Another index of explained variance, derived in this case from analysis of variance (ANOVA), is the eta-squared (η2). It reports the proportion of variance explained of the dependent variable by a categorical independent variable. In the case of a factorial ANOVA, partial η2 indicates the percentage of variance explained by each of the predictors. There are other effect size indices for ANOVA, such as the omega-squared (ω2), which corrects for the possible overestimation of the variance explained by η29.
Considerations for publicationThe main current guidelines for the publication of medical research indicate that in addition to statistical significance, reporting of effect size should be considered, as it provides a measure of the clinical importance of outcomes2. The main reasons for reporting effect size include1,4,8: 1) to know the practical significance of the results; 2) to enable the calculation of statistical power. Thus, in the design of a new study, the effect size observed in previous scientific literature is used to calculate statistical power and estimate the necessary sample size; and 3) to allow comparison between studies and the integration of empirical evidence in meta-analysis.
A number of considerations should be taken into account when reporting the effect size10. First, it should be specified which of the indices was used to obtain the effect size and the effect size should be appropriate to the type of analysis performed. Secondly, the effect size describes the properties of a sample, being a potential estimator of its corresponding parameter in the population; therefore, the confidence interval, which gives information on the degree of precision of the estimate, must be provided. Thirdly, it is worth remembering that, despite having mathematical criteria for the interpretation of the effect size, there are other factors that determine the practical relevance of the outcomes.
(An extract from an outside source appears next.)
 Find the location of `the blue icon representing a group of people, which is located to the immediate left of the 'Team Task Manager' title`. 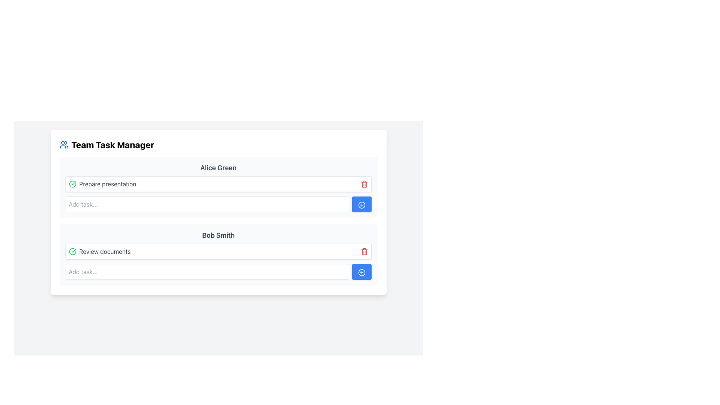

Thus, researchers who are familiar with the context and the phenomenon under study must provide an explanation of the meaning of the effect found in the real world5. A small effect (according to mathematical criteria) with large health or economic consequences may be relevant for society.
To conclude, it is important to note that the objective evaluation of scientific evidence requires the complementary assessment of statistical significance tests and measures of effect size, which, together with substantive and contextualised interpretation by researchers, will provide a more accurate idea of the meaning of findings for clinical reality.